Stick Pictures | Light Rocket | Getty Images
social media giant reddit It has filed a lawsuit against AI company Perplexity, alleging it illegally deleted user posts to train its AI model, marking the latest data rights conflict between content owners and the AI industry.
The complaint, filed in New York federal court on Wednesday, also names three defendants that Reddit says helped Perplexity collect its data: Lithuanian data scraper Oxylabs, “former Russian botnet” AWMProxy, and Texas startup SerpApi.
Reddit claimed that three small organizations were able to extract its copyrighted content by “masking their identities, hiding their locations, and disguising their web scrapers as ordinary people.”
Perplexity, which operates an AI-powered search engine, denied the allegations and accused Reddit of “extortion” and opposition to the open internet; SerpApi, on the other hand, told CNBC that he “strongly disagrees” with Reddit’s allegations and intends to defend himself in court.
The case represents one of many lawsuits filed by content owners accusing AI firms of using copyrighted materials without permission to train large language models. Reddit, in particular, has been at the forefront of this battle, launching a similar ongoing lawsuit against AI startup Anthropic in June. CNBC was unable to reach Oxylabs and AWMProxy.
Reddit Chief Legal Officer Ben Lee said in a statement shared with CNBC that AI companies are “locked in an arms race for quality human content” and that the pressure is fueling “an industrial-scale ‘data laundering’ economy.”
Scrapers bypass technological protections to steal data and then sell it to customers hungry for educational material. Reddit is a prime target because it is one of the largest and most dynamic collections of human conversations ever created.
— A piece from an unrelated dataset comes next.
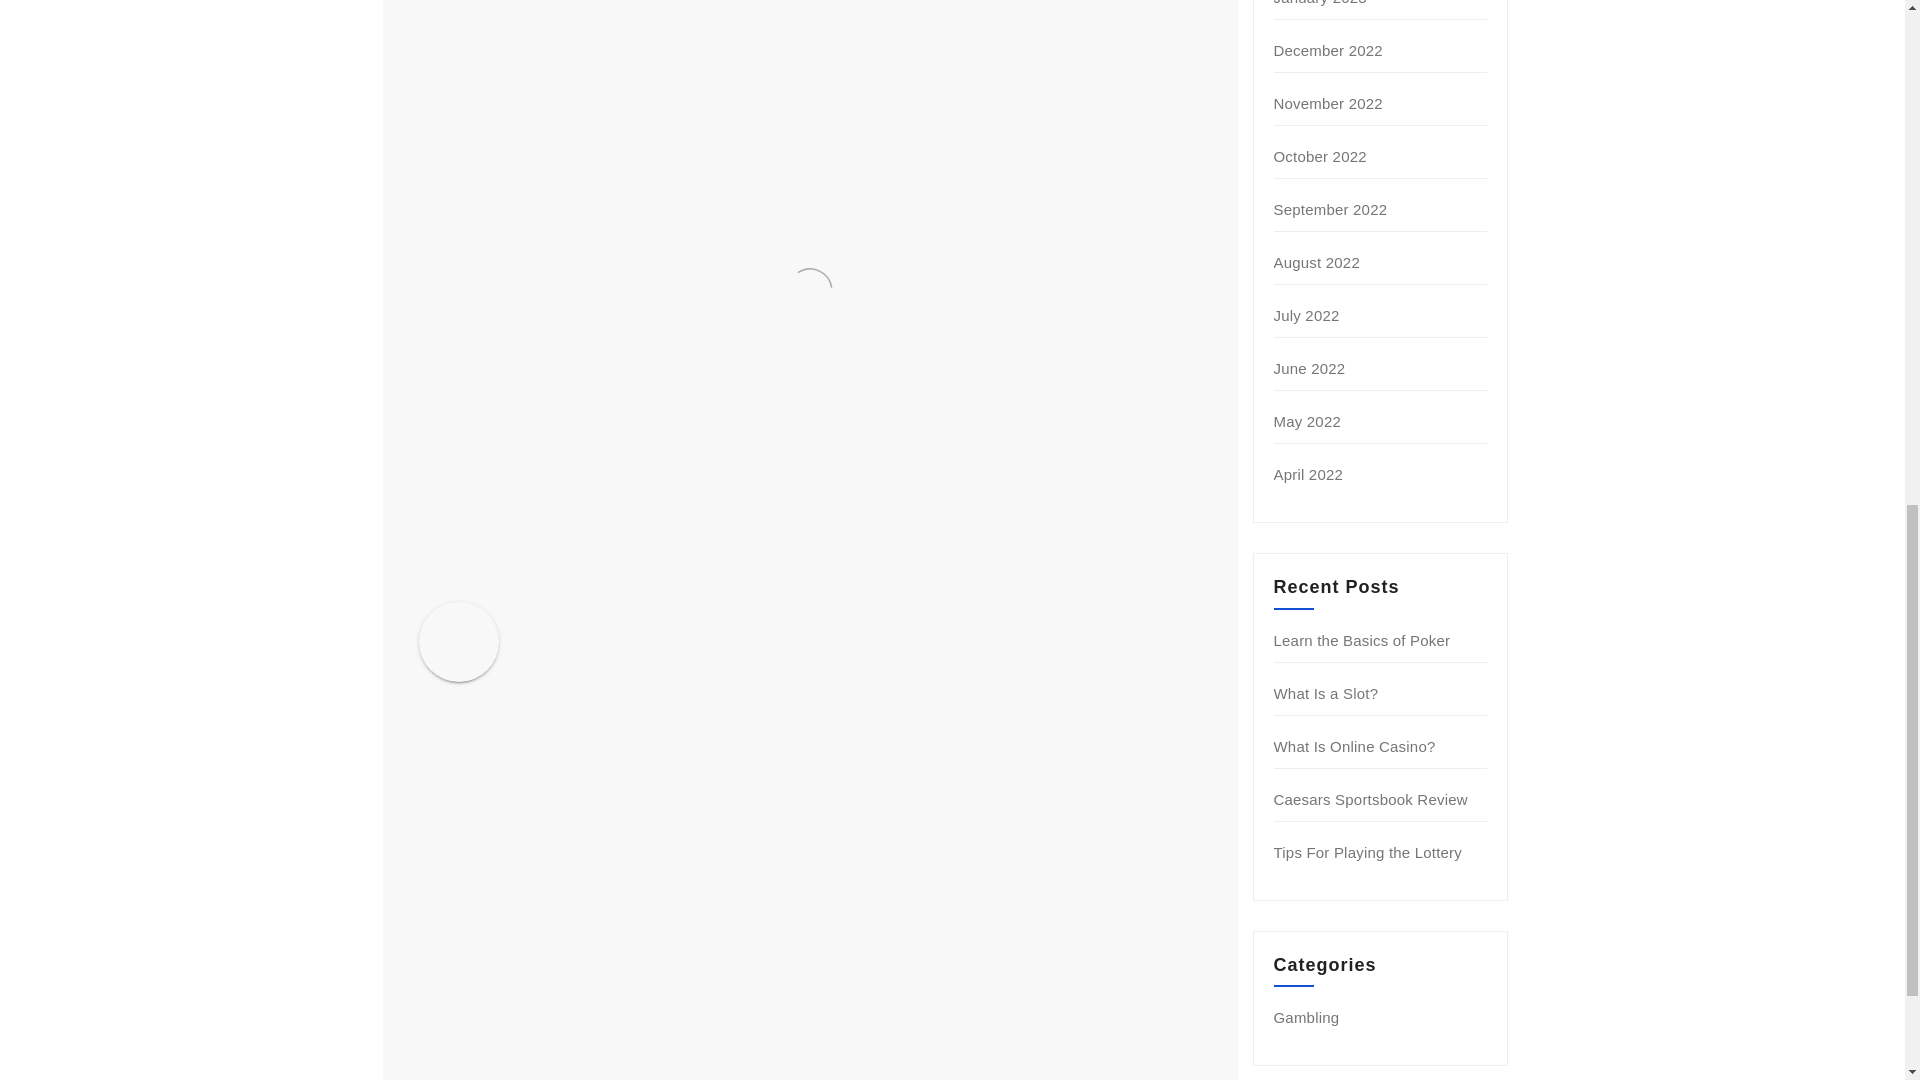 The width and height of the screenshot is (1920, 1080). Describe the element at coordinates (1368, 852) in the screenshot. I see `Tips For Playing the Lottery` at that location.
Reddit, which is home to a community of more than 100,000 interest-based “subreddits,” said in its lawsuit that user posts had become the most cited source for AI-generated replies on Bewilderment.
He added that he sent a cease and desist letter to Perplexity and then increased the volume of quotes to Reddit “forty-fold.”
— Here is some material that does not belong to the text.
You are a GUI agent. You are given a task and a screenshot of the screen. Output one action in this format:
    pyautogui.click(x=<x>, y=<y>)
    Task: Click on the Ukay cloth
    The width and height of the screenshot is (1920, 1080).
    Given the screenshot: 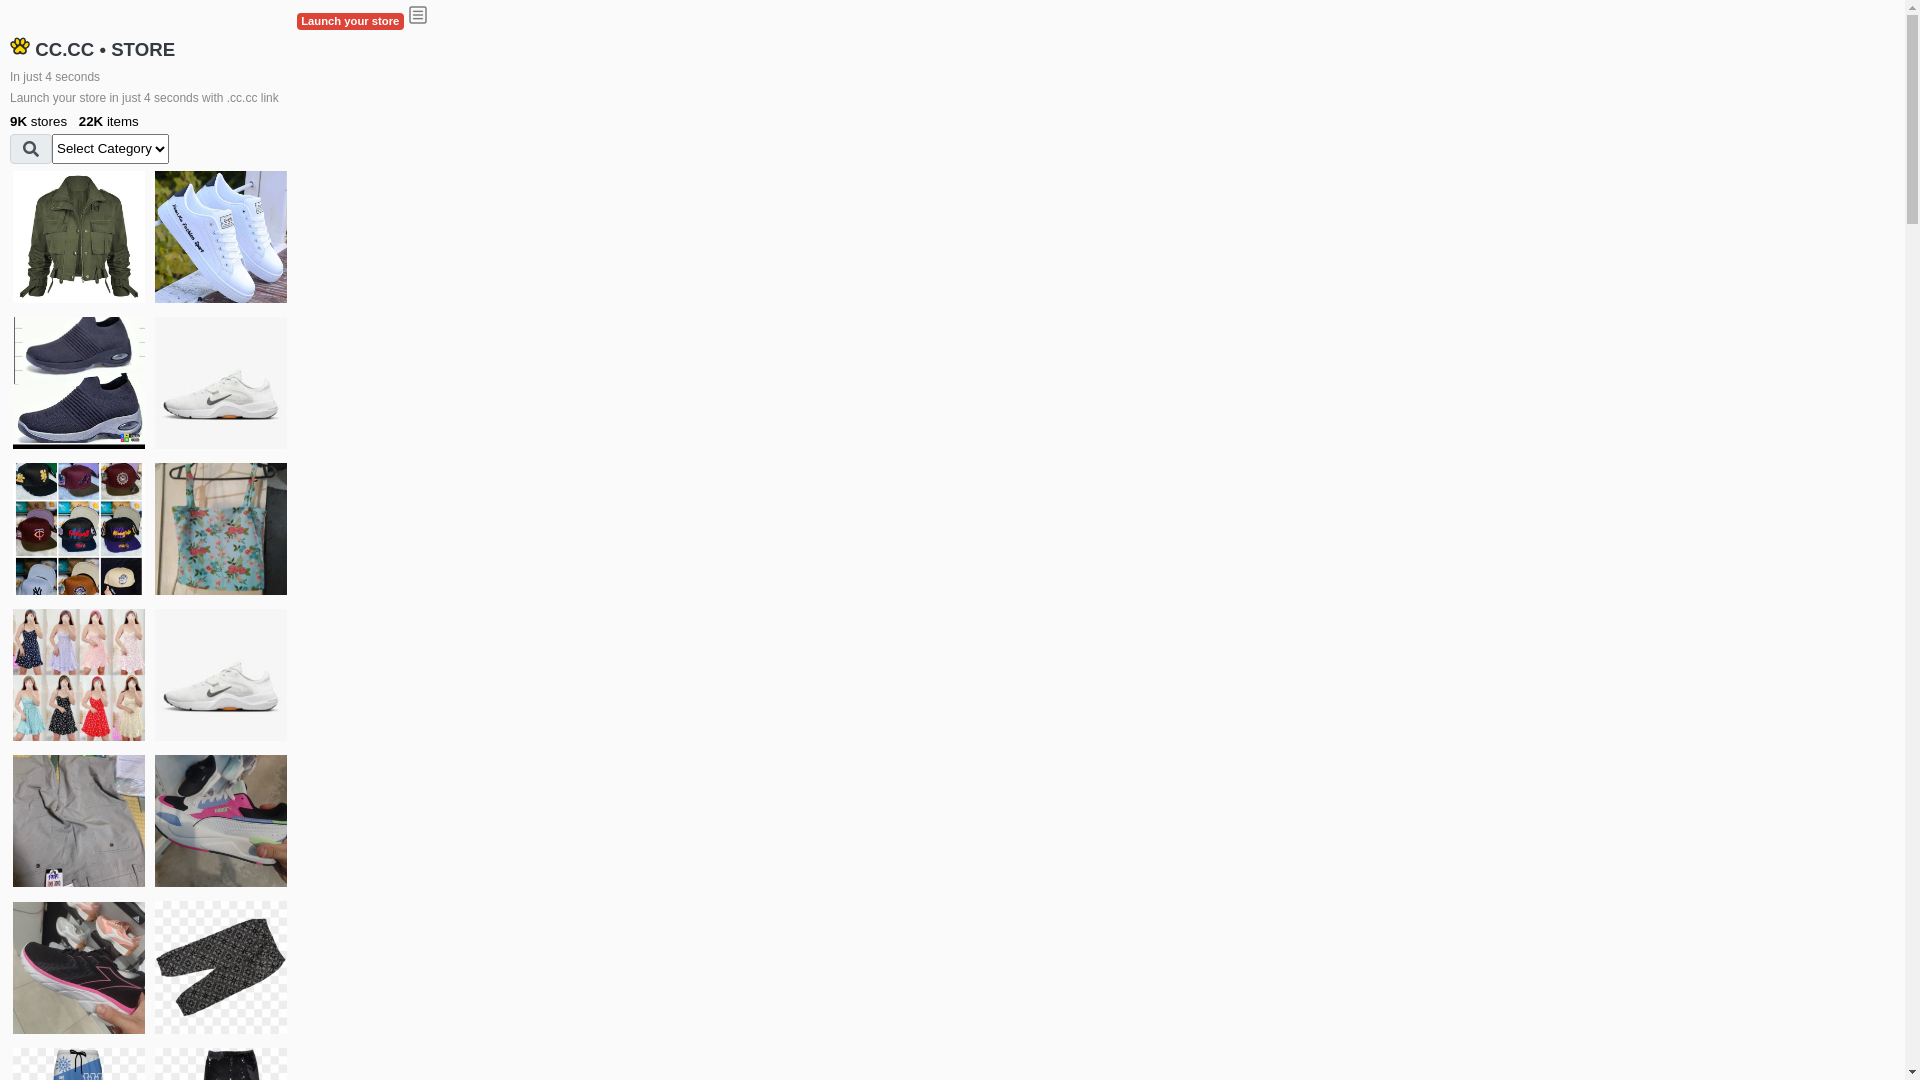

AI researchers have previously noted that Reddit’s large number of moderated conversations could help AI chatbots produce more natural-sounding responses.
In the age of AI, Reddit has sought to leverage its massive data pool, allowing access to it only through AI-related licensing agreements. The social media company has signed such agreements with OpenAI and AlphabetIt is Google.
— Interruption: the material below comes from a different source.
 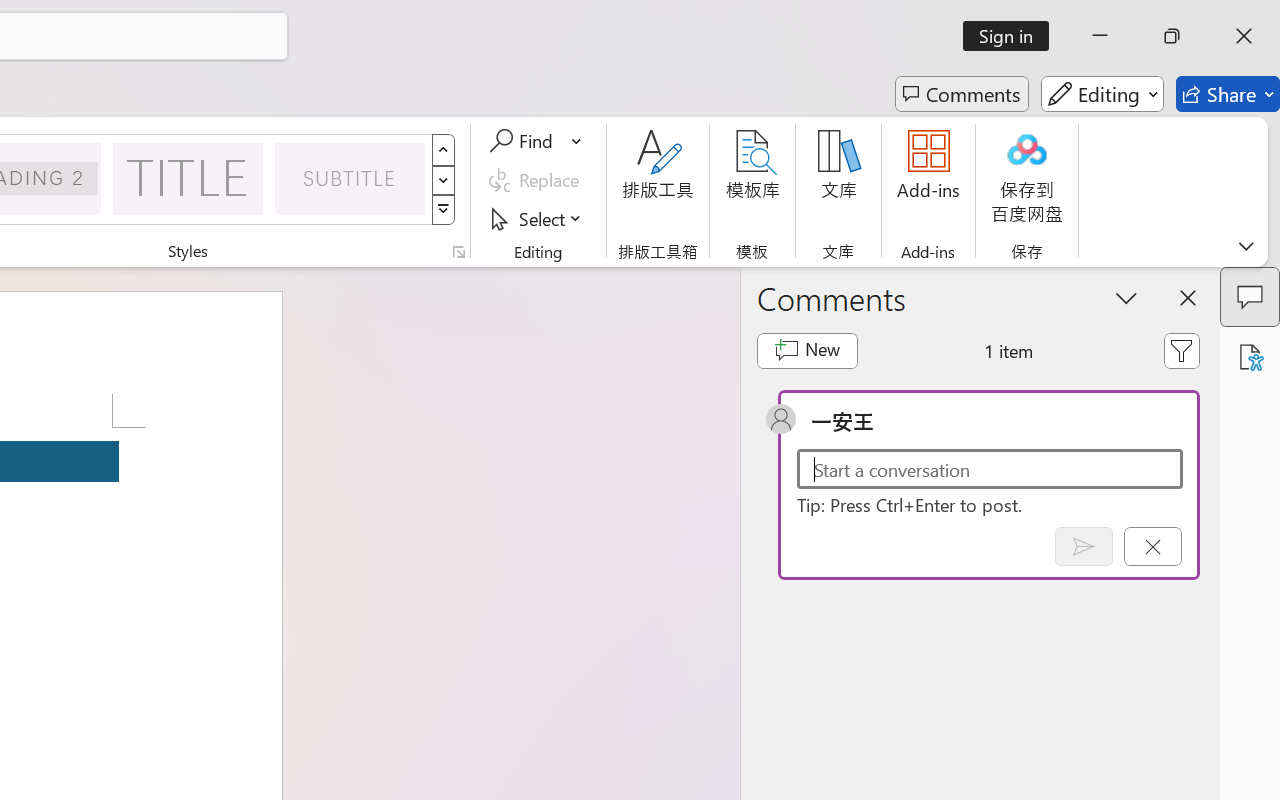 What do you see at coordinates (990, 468) in the screenshot?
I see `Start a conversation` at bounding box center [990, 468].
In response to the lawsuit, Perplexity argued in a post on the Reddit platform that it did not train its AI models on the content, but merely summarized and quoted public Reddit discussions. For this reason, it was stated that it was “impossible” to sign a license agreement.
“A year ago, after we disclosed this, Reddit insisted we still pay even though we had legal access to Reddit data. Giving in to strong-arm tactics is not the way we do business,” the statement said, describing the case as “a show of force in Reddit’s education data negotiations with Google and OpenAI.”
Noting that data licensing has become an increasingly important source of revenue for Reddit, Perplexity believes this is a sad example of what happens when publicly available data becomes a large part of a publicly traded company’s business model. he added.
In February, Reddit COO Jen Wong said: trade publication Adweek AI licensing deals with Google and OpenAI account for about 10% of Reddit’s revenue, he said.